La tecnologia delle turbine è in continua evoluzione, protetta da brevetti da parte di ogni azienda produttrice; una turbina odontoiatrica raggiunge una elevata velocità, fino a 500.000 giri al minuto, rispetto ai micromotori elettrici dove la velocità non supera i 40.000÷50.000 giri al minuto, con rapporti di trasmissione 1:1. La turbina odontoiatrica (Figure 2-3) è costituita sostanzialmente da un rotore o girante che ruota attraverso l’energia cinetica trasmessa dall’aria compressa e che indirettamente fa ruotare la fresa montata sull’estremità dello strumento.

I modelli si distinguono a seconda della coppia generata e in generale, grazie alla loro grande velocità attualmente non raggiunta dai micromotori elettrici, consentono di ottenere l’azionamento di microutensili con una grande capacità di taglio. Normalmente il trapano odontoiatrico ha una testina con tre o più fori: il primo corrisponde al mandrino che serra la fresa, il secondo getta acqua, il terzo libera aria. La combinazione di aria e acqua forma lo spray che serve principalmente a raffreddare la fresa, il dente e la zona da trattare che, altrimenti, potrebbe subire danni alla polpa causati del calore nel caso sia vivo; inoltre, in questo modo, si mantiene detersa la parte su cui si sta operando. La velocità di rotazione di una turbina utilizzata, presso uno studio odontoiatrico, in genere è al massimo tra i 350.000÷400.000 giri al minuto, essa scende, durante le fasi di lavorazione, di taglio o fresatura, intorno ai 250.000 giri al minuto. La velocità del rotore è ottenuta tramite una microregolazione dell’aria interna al condotto; la stabilità del rotore è garantita dall’uso di cuscinetti a sfere in ceramica a basso attrito volvente e minimo effetto inerziale, oltre che da un’accurata selezione dei materiali, da uno studio geometrico ed ergonomico del supporto, tale da posizionare il baricentro in punti che limitino al massimo sollecitazioni e vibrazioni al paziente sottoposto all’intervento; per tal motivo la forma dei rotori e il numero di palette disposte su una o più file, può cambiare.

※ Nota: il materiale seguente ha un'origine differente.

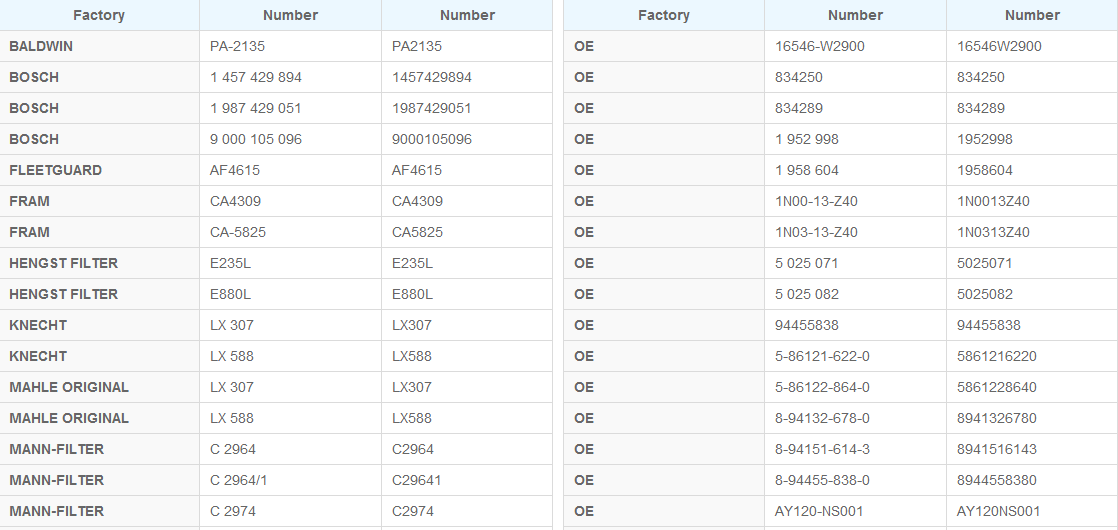Image resolution: width=1118 pixels, height=530 pixels.
Task: Click compact Bosch number 9000105096
Action: tap(432, 139)
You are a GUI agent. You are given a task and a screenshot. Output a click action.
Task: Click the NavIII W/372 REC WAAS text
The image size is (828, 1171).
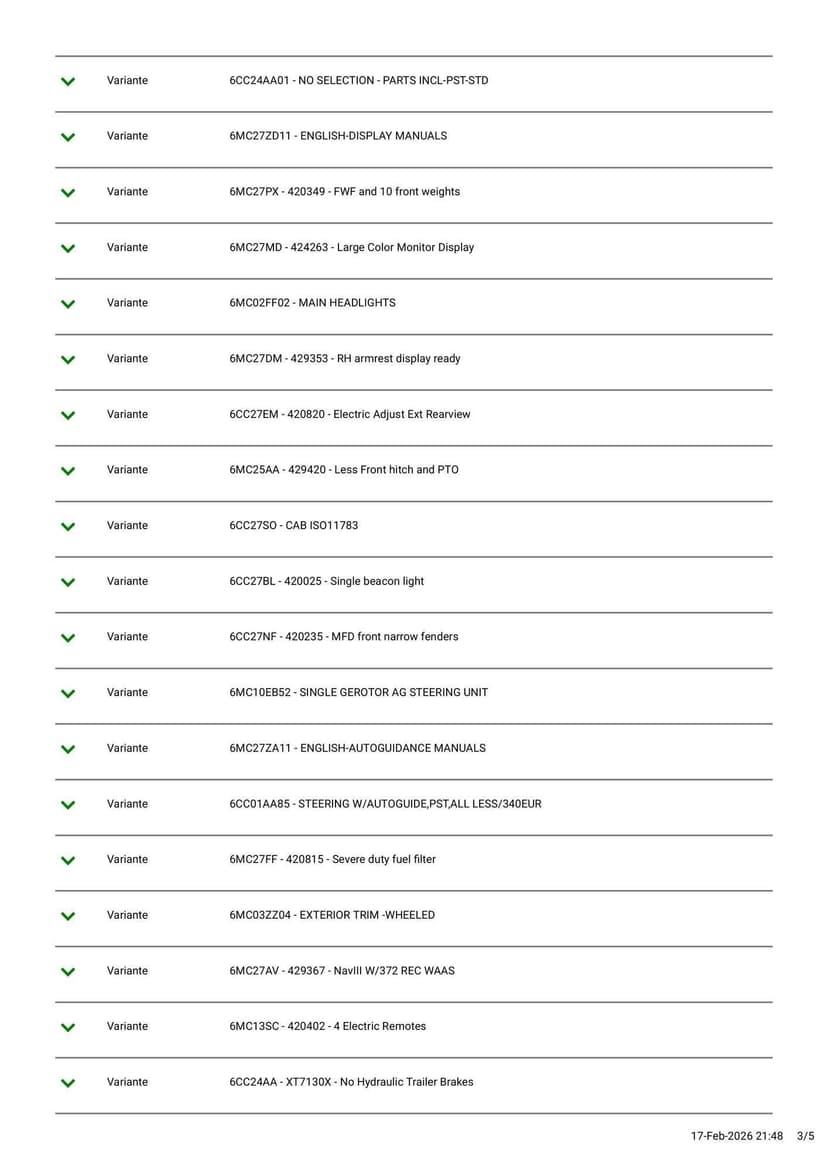[341, 971]
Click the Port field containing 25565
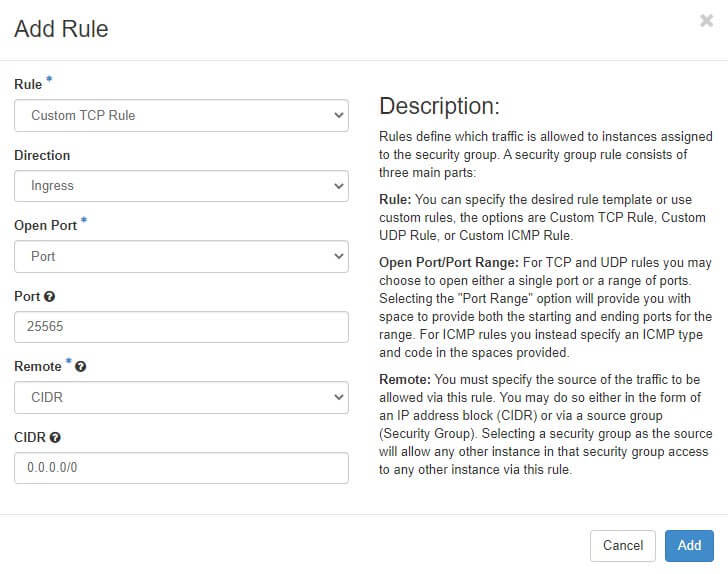 coord(181,327)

Esistono in commercio varie tipologie di turbine odontoiatriche, con cuscinetti a sfera, in acciaio o ceramici, che si differenziano per costi, velocità e coppia, dotati di attacchi: c’è il Midwest, che è lo standard ISO, poi ci sono una serie di “attacchi rapidi” proprietari, prodotti dalle diverse case produttrici, tra cui il Multiflex (Kavo) e il Ceramic Freedom (Cefla).

I cuscinetti a sfera in ceramica sono dotati di anelli in acciaio temprato e sfere in nitruro di silicio (ceramica). I cuscinetti a sfera in acciaio sono invece dotati di anelli e sfere in acciaio. Una turbina odontoiatrica mediamente pesa 50÷70 grammi; l’aria interna circola ad una pressione di 2,5÷2,8 bar, ha una portata massima di acqua di 60 ml al minuto a 1,2 bar, rumore ridotto rispetto ai micromotori elettrici e pa- ri a 55÷60 db; infine, la potenza varia dai 17 ai 22 W.

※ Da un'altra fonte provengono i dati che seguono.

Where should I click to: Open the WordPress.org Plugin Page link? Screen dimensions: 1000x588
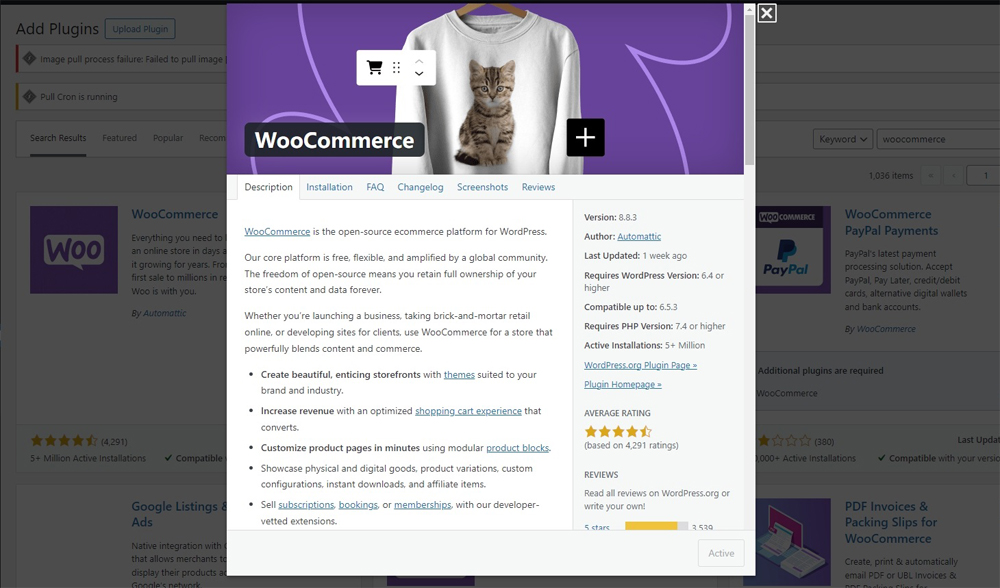[640, 365]
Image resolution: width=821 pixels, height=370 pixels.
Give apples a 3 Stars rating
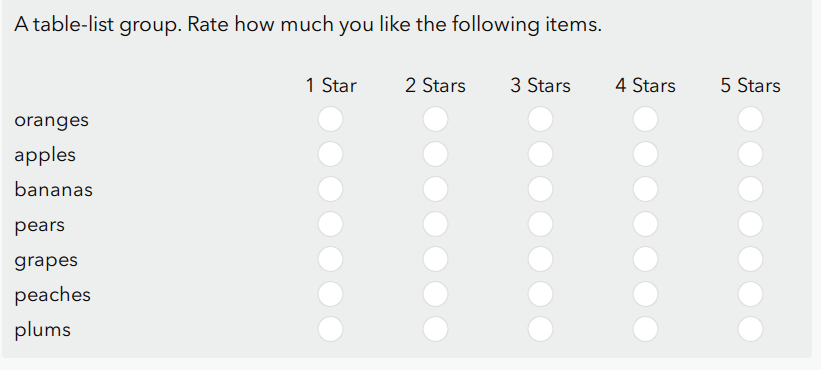coord(540,154)
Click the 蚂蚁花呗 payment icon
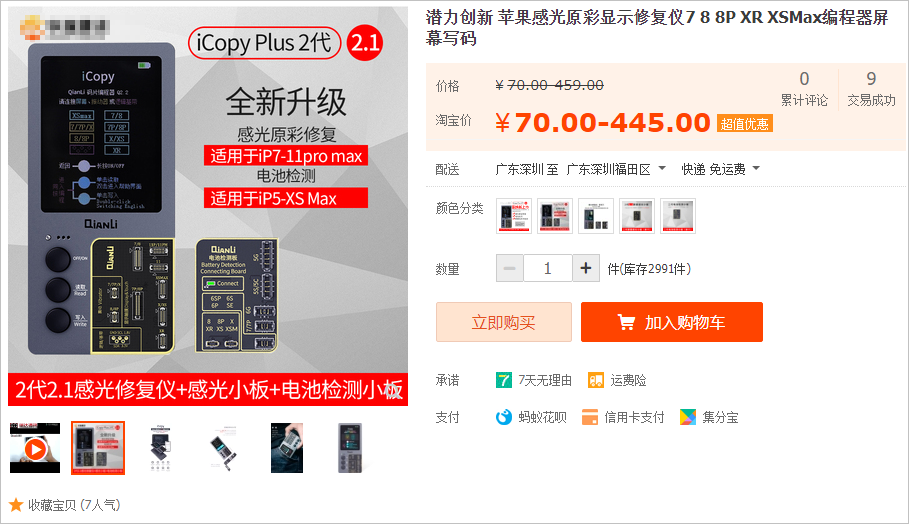The width and height of the screenshot is (909, 524). (x=504, y=417)
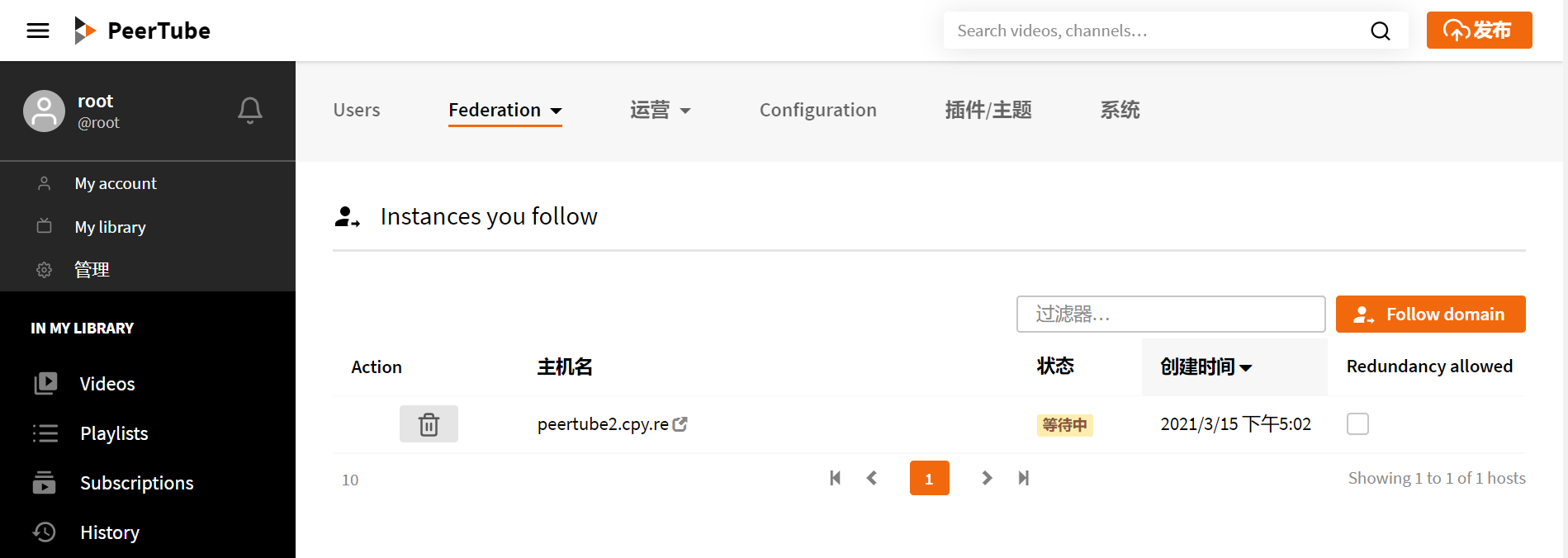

Per quanto riguarda la pulizia e la sterilizzazione della turbina, la procedura standard prevede la detersione, disinfezione, asciugatura, lubrificazione, imbustamento e sterilizzazione in autoclave (Figura 4). Prima che gli strumenti vengano inseriti dentro le buste e, successivamente, nell’autoclave, bisogna preliminarmente effettuare la rimozione meccanica dei detriti presenti sugli strumenti. Il metodo più utilizzato per la sterilizzazione è quello dell’uso di un’autoclave a vapore. Il calore del vapore ottiene il risultato di deattivare e determinare la riduzione logaritmica della carica batterica. In Figura 5 è mostrato l’interno di un’autoclave di ultima generazione, mentre in Figura 6 è raffigurato uno schema di uno dei diversi programmi di sterilizzazione, che prevedono parti del ciclo in sovrapressione e parti in depressione.